* _Work order_:
Send back exactly the lines from the opening line of the records below through the one with "GS Tiktok (856, 2268)".

BEGIN

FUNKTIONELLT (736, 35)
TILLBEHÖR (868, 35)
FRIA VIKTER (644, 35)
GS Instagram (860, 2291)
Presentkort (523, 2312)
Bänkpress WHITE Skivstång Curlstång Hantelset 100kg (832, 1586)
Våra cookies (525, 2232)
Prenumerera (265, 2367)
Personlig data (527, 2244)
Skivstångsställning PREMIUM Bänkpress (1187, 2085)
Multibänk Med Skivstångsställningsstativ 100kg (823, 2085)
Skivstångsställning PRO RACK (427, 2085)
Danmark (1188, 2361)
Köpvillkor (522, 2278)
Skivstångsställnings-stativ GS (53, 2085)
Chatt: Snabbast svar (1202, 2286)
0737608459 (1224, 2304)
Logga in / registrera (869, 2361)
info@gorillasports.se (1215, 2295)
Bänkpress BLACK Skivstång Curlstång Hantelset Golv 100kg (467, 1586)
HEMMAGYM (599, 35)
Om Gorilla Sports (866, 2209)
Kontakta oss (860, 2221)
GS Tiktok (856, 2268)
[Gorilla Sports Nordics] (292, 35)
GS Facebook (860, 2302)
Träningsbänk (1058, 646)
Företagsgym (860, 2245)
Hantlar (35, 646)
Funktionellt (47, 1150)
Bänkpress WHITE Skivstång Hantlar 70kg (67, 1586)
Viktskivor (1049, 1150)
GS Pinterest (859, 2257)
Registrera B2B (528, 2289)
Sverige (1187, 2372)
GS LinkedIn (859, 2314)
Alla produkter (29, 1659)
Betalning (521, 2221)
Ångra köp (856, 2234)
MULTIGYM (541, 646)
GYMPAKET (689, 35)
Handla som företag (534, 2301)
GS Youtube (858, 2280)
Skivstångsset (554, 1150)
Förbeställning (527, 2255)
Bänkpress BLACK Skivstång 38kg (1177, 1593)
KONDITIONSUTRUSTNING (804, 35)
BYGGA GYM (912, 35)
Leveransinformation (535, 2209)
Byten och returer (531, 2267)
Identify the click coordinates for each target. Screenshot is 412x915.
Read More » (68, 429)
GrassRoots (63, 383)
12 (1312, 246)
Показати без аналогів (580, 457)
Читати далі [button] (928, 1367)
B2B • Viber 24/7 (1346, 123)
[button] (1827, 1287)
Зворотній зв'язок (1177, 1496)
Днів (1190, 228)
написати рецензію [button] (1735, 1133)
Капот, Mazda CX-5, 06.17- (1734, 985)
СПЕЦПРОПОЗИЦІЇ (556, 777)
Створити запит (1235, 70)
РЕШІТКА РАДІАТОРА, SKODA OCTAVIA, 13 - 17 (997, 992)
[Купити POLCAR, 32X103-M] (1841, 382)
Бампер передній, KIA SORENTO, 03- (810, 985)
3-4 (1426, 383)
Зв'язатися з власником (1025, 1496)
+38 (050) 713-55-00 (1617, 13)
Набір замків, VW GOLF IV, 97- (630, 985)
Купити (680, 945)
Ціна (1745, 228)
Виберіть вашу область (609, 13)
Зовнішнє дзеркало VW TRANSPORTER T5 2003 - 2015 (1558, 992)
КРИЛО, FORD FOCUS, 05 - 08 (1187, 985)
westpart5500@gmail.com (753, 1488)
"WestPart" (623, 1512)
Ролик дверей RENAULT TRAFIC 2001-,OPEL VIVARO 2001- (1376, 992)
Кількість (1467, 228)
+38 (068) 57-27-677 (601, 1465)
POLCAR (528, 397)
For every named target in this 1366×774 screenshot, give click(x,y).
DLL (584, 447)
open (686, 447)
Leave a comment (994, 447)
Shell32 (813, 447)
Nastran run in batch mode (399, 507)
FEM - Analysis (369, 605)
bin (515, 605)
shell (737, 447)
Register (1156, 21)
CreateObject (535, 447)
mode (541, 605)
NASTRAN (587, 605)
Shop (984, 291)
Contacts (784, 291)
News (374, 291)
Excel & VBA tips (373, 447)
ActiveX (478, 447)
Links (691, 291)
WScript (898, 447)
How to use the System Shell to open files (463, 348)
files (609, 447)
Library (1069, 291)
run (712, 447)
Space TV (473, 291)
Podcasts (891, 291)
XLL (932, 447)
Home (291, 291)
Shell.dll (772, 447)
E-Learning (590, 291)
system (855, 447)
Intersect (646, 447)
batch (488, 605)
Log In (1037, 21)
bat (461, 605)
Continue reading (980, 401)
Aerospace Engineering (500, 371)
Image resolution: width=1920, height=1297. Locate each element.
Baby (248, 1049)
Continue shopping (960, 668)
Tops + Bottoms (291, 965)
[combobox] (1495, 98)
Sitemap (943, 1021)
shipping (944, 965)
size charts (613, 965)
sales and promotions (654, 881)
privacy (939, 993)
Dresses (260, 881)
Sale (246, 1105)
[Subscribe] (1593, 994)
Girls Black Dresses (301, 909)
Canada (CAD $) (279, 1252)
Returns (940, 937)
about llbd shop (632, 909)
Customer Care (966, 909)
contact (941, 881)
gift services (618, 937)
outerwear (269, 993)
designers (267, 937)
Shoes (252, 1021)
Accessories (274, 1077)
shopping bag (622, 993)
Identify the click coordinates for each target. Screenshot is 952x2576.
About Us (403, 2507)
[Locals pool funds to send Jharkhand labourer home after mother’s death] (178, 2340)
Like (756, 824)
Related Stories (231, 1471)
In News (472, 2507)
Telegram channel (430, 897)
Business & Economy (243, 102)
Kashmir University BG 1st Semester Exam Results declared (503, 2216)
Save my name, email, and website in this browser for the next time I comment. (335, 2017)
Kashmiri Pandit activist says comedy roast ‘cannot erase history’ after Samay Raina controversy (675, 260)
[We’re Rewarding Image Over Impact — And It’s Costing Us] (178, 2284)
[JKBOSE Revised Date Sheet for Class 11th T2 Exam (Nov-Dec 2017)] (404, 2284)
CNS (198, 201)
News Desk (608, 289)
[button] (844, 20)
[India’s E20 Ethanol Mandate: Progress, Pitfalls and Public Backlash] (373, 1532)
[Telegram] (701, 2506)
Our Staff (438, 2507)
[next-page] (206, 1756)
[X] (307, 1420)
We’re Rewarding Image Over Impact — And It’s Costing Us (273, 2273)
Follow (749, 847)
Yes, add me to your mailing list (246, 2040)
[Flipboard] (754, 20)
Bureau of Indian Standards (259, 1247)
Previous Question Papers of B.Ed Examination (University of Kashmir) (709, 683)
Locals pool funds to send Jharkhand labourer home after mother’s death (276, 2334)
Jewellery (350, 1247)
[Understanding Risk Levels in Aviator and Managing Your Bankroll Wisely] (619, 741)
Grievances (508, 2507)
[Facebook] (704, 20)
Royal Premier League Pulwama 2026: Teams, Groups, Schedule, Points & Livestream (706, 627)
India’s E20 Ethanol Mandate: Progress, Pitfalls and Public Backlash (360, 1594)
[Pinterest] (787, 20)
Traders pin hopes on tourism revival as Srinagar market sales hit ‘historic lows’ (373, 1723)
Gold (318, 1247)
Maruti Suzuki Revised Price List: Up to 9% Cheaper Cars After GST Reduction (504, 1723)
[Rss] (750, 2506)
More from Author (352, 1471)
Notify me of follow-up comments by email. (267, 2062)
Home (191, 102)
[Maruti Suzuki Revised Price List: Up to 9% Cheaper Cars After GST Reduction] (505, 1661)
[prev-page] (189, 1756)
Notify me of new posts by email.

END

* _Task solution_:
FUNKTIONELLT (736, 35)
TILLBEHÖR (868, 35)
FRIA VIKTER (644, 35)
GS Instagram (860, 2291)
Presentkort (523, 2312)
Bänkpress WHITE Skivstång Curlstång Hantelset 100kg (832, 1586)
Våra cookies (525, 2232)
Prenumerera (265, 2367)
Personlig data (527, 2244)
Skivstångsställning PREMIUM Bänkpress (1187, 2085)
Multibänk Med Skivstångsställningsstativ 100kg (823, 2085)
Skivstångsställning PRO RACK (427, 2085)
Danmark (1188, 2361)
Köpvillkor (522, 2278)
Skivstångsställnings-stativ GS (53, 2085)
Chatt: Snabbast svar (1202, 2286)
0737608459 (1224, 2304)
Logga in / registrera (869, 2361)
info@gorillasports.se (1215, 2295)
Bänkpress BLACK Skivstång Curlstång Hantelset Golv 100kg (467, 1586)
HEMMAGYM (599, 35)
Om Gorilla Sports (866, 2209)
Kontakta oss (860, 2221)
GS Tiktok (856, 2268)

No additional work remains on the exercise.